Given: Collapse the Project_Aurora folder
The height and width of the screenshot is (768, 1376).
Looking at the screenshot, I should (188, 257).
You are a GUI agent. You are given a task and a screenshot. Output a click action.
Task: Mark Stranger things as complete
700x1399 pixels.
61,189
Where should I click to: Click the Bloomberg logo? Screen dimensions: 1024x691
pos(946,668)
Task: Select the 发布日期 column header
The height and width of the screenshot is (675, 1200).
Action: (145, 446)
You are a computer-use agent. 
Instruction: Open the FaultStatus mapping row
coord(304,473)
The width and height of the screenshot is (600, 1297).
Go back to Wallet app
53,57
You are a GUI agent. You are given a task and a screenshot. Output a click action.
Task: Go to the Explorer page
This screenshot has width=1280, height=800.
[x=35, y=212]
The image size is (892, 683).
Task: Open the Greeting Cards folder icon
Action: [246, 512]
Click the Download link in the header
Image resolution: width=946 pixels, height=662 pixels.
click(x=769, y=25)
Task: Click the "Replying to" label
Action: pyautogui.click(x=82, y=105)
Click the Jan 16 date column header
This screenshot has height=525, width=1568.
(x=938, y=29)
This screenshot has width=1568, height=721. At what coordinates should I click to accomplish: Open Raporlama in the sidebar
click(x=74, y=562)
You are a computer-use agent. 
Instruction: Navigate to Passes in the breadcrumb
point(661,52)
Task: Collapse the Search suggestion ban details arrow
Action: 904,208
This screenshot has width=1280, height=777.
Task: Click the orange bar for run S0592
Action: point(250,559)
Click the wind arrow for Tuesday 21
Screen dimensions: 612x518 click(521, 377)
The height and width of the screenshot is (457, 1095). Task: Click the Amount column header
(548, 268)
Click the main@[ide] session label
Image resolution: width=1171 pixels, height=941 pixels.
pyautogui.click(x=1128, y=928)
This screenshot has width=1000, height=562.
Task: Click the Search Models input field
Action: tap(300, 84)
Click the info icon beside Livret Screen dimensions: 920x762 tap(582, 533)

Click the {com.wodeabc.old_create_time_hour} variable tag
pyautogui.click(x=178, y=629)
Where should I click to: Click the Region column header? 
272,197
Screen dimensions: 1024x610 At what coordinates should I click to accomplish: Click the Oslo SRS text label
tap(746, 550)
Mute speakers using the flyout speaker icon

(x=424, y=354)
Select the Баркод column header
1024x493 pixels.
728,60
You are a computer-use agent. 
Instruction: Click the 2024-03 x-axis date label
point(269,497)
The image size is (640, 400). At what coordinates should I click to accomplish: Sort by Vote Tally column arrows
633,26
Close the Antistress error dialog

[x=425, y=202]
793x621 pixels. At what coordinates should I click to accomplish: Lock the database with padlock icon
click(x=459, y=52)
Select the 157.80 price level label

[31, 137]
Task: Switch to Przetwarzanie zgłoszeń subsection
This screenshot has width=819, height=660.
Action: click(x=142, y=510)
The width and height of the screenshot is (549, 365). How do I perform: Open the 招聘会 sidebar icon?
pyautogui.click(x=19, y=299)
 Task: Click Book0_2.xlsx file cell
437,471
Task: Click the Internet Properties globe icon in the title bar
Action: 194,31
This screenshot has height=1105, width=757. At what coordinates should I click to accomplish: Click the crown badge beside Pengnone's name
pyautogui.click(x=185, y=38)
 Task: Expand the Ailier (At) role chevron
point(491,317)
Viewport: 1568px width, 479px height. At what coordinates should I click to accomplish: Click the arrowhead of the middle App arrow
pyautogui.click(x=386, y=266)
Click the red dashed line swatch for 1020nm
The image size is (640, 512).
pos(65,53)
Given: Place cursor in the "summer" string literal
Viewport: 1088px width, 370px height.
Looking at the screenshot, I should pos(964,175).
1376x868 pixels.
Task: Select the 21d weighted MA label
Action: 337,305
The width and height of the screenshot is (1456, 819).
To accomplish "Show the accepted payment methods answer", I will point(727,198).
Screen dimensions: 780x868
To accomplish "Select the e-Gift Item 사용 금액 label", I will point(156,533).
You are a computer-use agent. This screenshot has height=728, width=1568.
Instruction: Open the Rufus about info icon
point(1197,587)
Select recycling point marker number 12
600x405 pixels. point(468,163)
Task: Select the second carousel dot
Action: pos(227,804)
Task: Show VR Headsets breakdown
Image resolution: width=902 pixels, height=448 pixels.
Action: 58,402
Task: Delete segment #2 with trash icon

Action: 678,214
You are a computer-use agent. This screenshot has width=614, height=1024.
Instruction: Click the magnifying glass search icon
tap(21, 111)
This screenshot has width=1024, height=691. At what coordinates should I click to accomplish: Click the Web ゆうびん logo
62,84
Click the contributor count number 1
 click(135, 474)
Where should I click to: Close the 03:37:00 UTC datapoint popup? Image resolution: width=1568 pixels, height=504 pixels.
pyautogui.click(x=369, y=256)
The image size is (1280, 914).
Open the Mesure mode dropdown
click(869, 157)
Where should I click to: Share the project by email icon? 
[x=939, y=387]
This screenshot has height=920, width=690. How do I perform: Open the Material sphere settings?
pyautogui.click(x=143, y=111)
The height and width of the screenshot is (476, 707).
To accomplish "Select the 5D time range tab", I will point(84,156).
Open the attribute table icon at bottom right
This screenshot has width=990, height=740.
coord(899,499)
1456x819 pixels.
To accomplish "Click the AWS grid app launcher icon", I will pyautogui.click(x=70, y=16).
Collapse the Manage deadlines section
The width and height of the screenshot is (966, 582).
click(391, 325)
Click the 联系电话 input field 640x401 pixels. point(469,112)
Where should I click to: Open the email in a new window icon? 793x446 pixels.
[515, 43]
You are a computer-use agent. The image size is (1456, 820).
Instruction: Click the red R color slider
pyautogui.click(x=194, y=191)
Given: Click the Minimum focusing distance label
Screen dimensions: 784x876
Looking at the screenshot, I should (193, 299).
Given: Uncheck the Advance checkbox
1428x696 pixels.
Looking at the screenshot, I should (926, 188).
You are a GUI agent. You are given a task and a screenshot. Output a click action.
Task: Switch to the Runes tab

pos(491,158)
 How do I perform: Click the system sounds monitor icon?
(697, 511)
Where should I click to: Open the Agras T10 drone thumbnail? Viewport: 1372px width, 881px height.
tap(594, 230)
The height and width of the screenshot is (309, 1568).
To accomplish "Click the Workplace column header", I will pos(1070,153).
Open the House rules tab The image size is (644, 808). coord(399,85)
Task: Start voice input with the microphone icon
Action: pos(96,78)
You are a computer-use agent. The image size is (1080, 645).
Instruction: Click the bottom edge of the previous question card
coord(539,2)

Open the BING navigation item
#####
What you have to do: Would you please repeat the whole listing exactly as it is?

Output of the task:
Given: Collapse the Project_Aurora folder
The height and width of the screenshot is (768, 1376).
Looking at the screenshot, I should (188, 257).
You are a GUI agent. You are given a task and a screenshot. Output a click action.
Task: Mark Stranger things as complete
700x1399 pixels.
61,189
Where should I click to: Click the Bloomberg logo? Screen dimensions: 1024x691
pos(946,668)
Task: Select the 发布日期 column header
The height and width of the screenshot is (675, 1200).
Action: (145, 446)
You are a computer-use agent. 
Instruction: Open the FaultStatus mapping row
coord(304,473)
The width and height of the screenshot is (600, 1297).
Go back to Wallet app
53,57
You are a GUI agent. You are given a task and a screenshot. Output a click action.
Task: Go to the Explorer page
This screenshot has width=1280, height=800.
[x=35, y=212]
The image size is (892, 683).
Task: Open the Greeting Cards folder icon
Action: [246, 512]
Click the Download link in the header
Image resolution: width=946 pixels, height=662 pixels.
click(x=769, y=25)
Task: Click the "Replying to" label
Action: pyautogui.click(x=82, y=105)
Click the Jan 16 date column header
This screenshot has height=525, width=1568.
(x=938, y=29)
This screenshot has width=1568, height=721. At what coordinates should I click to accomplish: Open Raporlama in the sidebar
click(x=74, y=562)
You are a computer-use agent. 
Instruction: Navigate to Passes in the breadcrumb
point(661,52)
Task: Collapse the Search suggestion ban details arrow
Action: 904,208
This screenshot has width=1280, height=777.
Task: Click the orange bar for run S0592
Action: point(250,559)
Click the wind arrow for Tuesday 21
Screen dimensions: 612x518 click(521, 377)
The height and width of the screenshot is (457, 1095). Task: Click the Amount column header
(548, 268)
Click the main@[ide] session label
Image resolution: width=1171 pixels, height=941 pixels.
pyautogui.click(x=1128, y=928)
This screenshot has width=1000, height=562.
Task: Click the Search Models input field
Action: tap(300, 84)
Click the info icon beside Livret Screen dimensions: 920x762 tap(582, 533)

Click the {com.wodeabc.old_create_time_hour} variable tag
pyautogui.click(x=178, y=629)
Where should I click to: Click the Region column header? 
272,197
Screen dimensions: 1024x610 At what coordinates should I click to accomplish: Click the Oslo SRS text label
tap(746, 550)
Mute speakers using the flyout speaker icon

(x=424, y=354)
Select the Баркод column header
1024x493 pixels.
728,60
You are a computer-use agent. 
Instruction: Click the 2024-03 x-axis date label
point(269,497)
The image size is (640, 400). At what coordinates should I click to accomplish: Sort by Vote Tally column arrows
633,26
Close the Antistress error dialog

[x=425, y=202]
793x621 pixels. At what coordinates should I click to accomplish: Lock the database with padlock icon
click(x=459, y=52)
Select the 157.80 price level label

[31, 137]
Task: Switch to Przetwarzanie zgłoszeń subsection
This screenshot has width=819, height=660.
Action: click(x=142, y=510)
The width and height of the screenshot is (549, 365). How do I perform: Open the 招聘会 sidebar icon?
pyautogui.click(x=19, y=299)
 Task: Click Book0_2.xlsx file cell
437,471
Task: Click the Internet Properties globe icon in the title bar
Action: 194,31
This screenshot has height=1105, width=757. At what coordinates should I click to accomplish: Click the crown badge beside Pengnone's name
pyautogui.click(x=185, y=38)
 Task: Expand the Ailier (At) role chevron
point(491,317)
Viewport: 1568px width, 479px height. At what coordinates should I click to accomplish: Click the arrowhead of the middle App arrow
pyautogui.click(x=386, y=266)
Click the red dashed line swatch for 1020nm
The image size is (640, 512).
pos(65,53)
Given: Place cursor in the "summer" string literal
Viewport: 1088px width, 370px height.
Looking at the screenshot, I should pos(964,175).
1376x868 pixels.
Task: Select the 21d weighted MA label
Action: 337,305
The width and height of the screenshot is (1456, 819).
To accomplish "Show the accepted payment methods answer", I will point(727,198).
Screen dimensions: 780x868
To accomplish "Select the e-Gift Item 사용 금액 label", I will point(156,533).
You are a computer-use agent. This screenshot has height=728, width=1568.
Instruction: Open the Rufus about info icon
point(1197,587)
Select recycling point marker number 12
600x405 pixels. point(468,163)
Task: Select the second carousel dot
Action: pos(227,804)
Task: Show VR Headsets breakdown
Image resolution: width=902 pixels, height=448 pixels.
Action: 58,402
Task: Delete segment #2 with trash icon

Action: 678,214
You are a computer-use agent. This screenshot has width=614, height=1024.
Instruction: Click the magnifying glass search icon
tap(21, 111)
This screenshot has width=1024, height=691. At what coordinates should I click to accomplish: Click the Web ゆうびん logo
62,84
Click the contributor count number 1
 click(135, 474)
Where should I click to: Close the 03:37:00 UTC datapoint popup? Image resolution: width=1568 pixels, height=504 pixels.
pyautogui.click(x=369, y=256)
The image size is (1280, 914).
Open the Mesure mode dropdown
click(869, 157)
Where should I click to: Share the project by email icon? 
[x=939, y=387]
This screenshot has height=920, width=690. How do I perform: Open the Material sphere settings?
pyautogui.click(x=143, y=111)
The height and width of the screenshot is (476, 707).
To accomplish "Select the 5D time range tab", I will point(84,156).
Open the attribute table icon at bottom right
This screenshot has width=990, height=740.
coord(899,499)
1456x819 pixels.
To accomplish "Click the AWS grid app launcher icon", I will pyautogui.click(x=70, y=16).
Collapse the Manage deadlines section
The width and height of the screenshot is (966, 582).
click(391, 325)
Click the 联系电话 input field 640x401 pixels. point(469,112)
Where should I click to: Open the email in a new window icon? 793x446 pixels.
[515, 43]
You are a computer-use agent. The image size is (1456, 820).
Instruction: Click the red R color slider
pyautogui.click(x=194, y=191)
Given: Click the Minimum focusing distance label
Screen dimensions: 784x876
Looking at the screenshot, I should (193, 299).
Given: Uncheck the Advance checkbox
1428x696 pixels.
Looking at the screenshot, I should (926, 188).
You are a GUI agent. You are given a task and a screenshot. Output a click action.
Task: Switch to the Runes tab

pos(491,158)
 How do I perform: Click the system sounds monitor icon?
(697, 511)
Where should I click to: Open the Agras T10 drone thumbnail? Viewport: 1372px width, 881px height.
tap(594, 230)
The height and width of the screenshot is (309, 1568).
To accomplish "Click the Workplace column header", I will pos(1070,153).
Open the House rules tab The image size is (644, 808). coord(399,85)
Task: Start voice input with the microphone icon
Action: pos(96,78)
You are a computer-use agent. The image size is (1080, 645).
Instruction: Click the bottom edge of the previous question card
coord(539,2)

Open the BING navigation item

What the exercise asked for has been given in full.